IMPAIRED EFFECT OF SALT LOADING ON NITRIC OXIDE‐MEDIATED RELAXATION IN AORTAS FROM STROKE‐PRONE SPONTANEOUSLY HYPERTENSIVE RATS

SUMMARY1 The present study was designed to characterize the effects of salt on vasorelaxation via the nitric oxide (NO)/cGMP pathway in stroke‐prone spontaneously hypertensive rats (SHRSP), which are highly salt sensitive. 2 Male 8‐week‐old SHRSP were given 1% NaCl solution as drinking water for 4 weeks, whereas control animals were given water only. 3 In aortic rings from salt‐loaded SHRSP, relaxations in response to acetylcholine and sodium nitroprusside were significantly impaired compared with those in the control. In the presence of zaprinast, a cGMP‐specific cyclic nucleotide phosphodiesterase (PDE)‐5 inhibitor, the cGMP levels induced by these drugs were significantly reduced by salt loading, but remained unchanged in the absence of zaprinast.

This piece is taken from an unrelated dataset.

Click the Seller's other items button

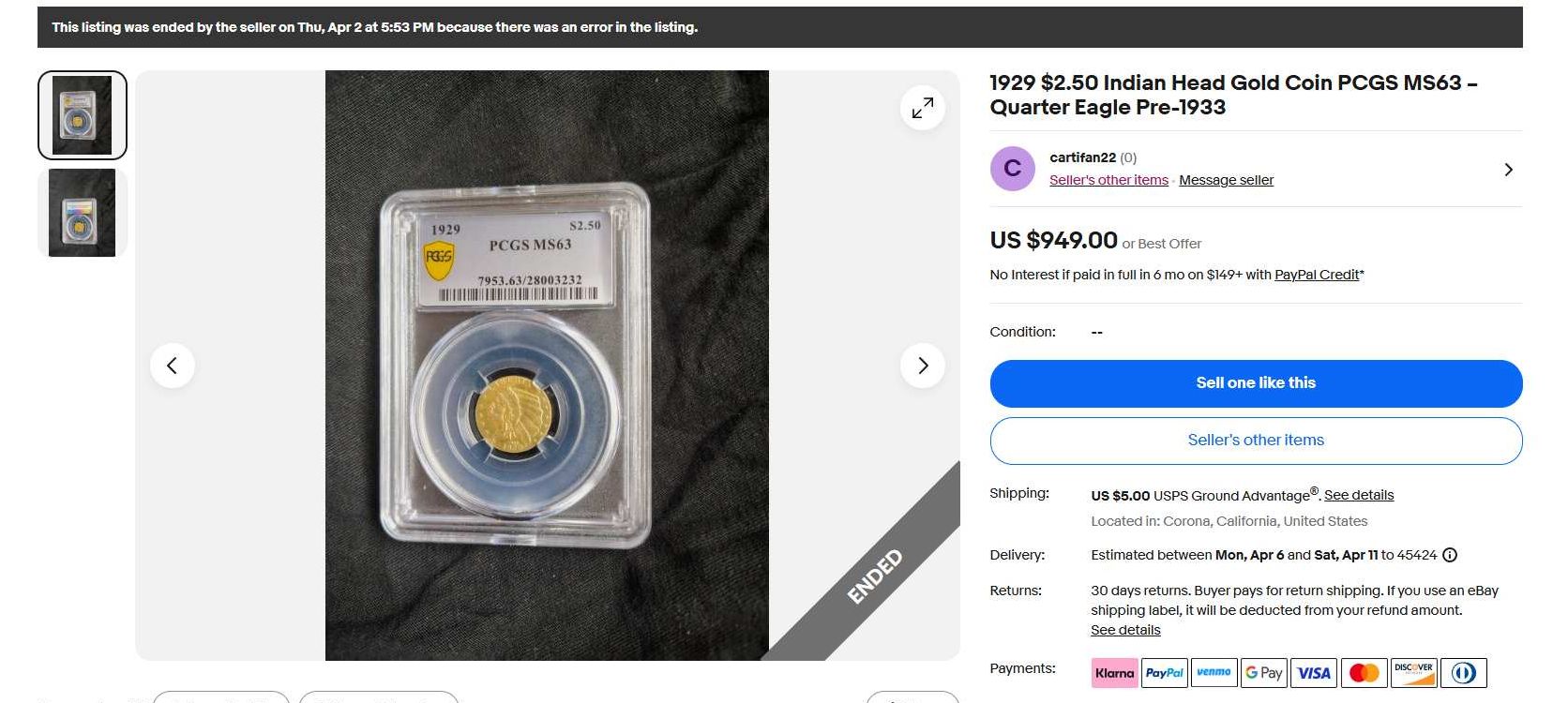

The protein levels of endothelial NO synthase, soluble guanylate cyclase (sGC) and cGMP‐dependent protein kinase (PKG) remained unchanged with salt loading, but those of PDE‐5 decreased significantly and those of phosphorylated PKG tended to decrease, although the change was not statistically significant. Salt loading significantly impaired the relaxation in response to 8‐bromo‐cGMP. 4 These results indicate that, in aortas from SHRSP, salt loading causes impairment of relaxation in response to NO, which may be due to a decrease in cGMP production by sGC and impairment of the relaxation pathway downstream of cGMP, which, in turn, probably causes a decrease in PKG activity. Reduced PDE‐5 protein expression may act, in part, as a compensatory response to impairment of cGMP‐mediated relaxation.